PROVIDED DATA:
· · ·

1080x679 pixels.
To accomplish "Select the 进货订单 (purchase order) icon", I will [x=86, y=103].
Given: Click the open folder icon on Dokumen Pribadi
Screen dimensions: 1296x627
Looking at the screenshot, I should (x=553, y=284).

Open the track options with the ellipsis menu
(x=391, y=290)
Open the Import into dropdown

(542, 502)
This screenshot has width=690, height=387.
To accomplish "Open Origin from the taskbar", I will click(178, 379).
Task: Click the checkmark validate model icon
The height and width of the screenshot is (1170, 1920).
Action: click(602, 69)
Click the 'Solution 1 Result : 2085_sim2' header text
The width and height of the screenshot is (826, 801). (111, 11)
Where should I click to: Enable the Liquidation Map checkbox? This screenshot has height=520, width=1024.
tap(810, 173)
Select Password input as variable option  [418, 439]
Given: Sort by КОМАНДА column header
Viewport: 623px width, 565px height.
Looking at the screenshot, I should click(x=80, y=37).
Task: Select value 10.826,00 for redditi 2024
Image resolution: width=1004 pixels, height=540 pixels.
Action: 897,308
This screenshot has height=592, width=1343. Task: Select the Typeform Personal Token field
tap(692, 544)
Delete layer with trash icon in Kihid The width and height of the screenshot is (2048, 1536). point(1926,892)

· · ·

WHAT TO WORK ON: Can you rewrite all of the material above, substituting "button" for "icon" everywhere and leaving everything else unchanged?

EXERCISE RESPONSE:
1080x679 pixels.
To accomplish "Select the 进货订单 (purchase order) button", I will [x=86, y=103].
Given: Click the open folder button on Dokumen Pribadi
Screen dimensions: 1296x627
Looking at the screenshot, I should (x=553, y=284).

Open the track options with the ellipsis menu
(x=391, y=290)
Open the Import into dropdown

(542, 502)
This screenshot has width=690, height=387.
To accomplish "Open Origin from the taskbar", I will click(178, 379).
Task: Click the checkmark validate model button
The height and width of the screenshot is (1170, 1920).
Action: click(602, 69)
Click the 'Solution 1 Result : 2085_sim2' header text
The width and height of the screenshot is (826, 801). (111, 11)
Where should I click to: Enable the Liquidation Map checkbox? This screenshot has height=520, width=1024.
tap(810, 173)
Select Password input as variable option  [418, 439]
Given: Sort by КОМАНДА column header
Viewport: 623px width, 565px height.
Looking at the screenshot, I should click(x=80, y=37).
Task: Select value 10.826,00 for redditi 2024
Image resolution: width=1004 pixels, height=540 pixels.
Action: 897,308
This screenshot has height=592, width=1343. Task: Select the Typeform Personal Token field
tap(692, 544)
Delete layer with trash button in Kihid The width and height of the screenshot is (2048, 1536). point(1926,892)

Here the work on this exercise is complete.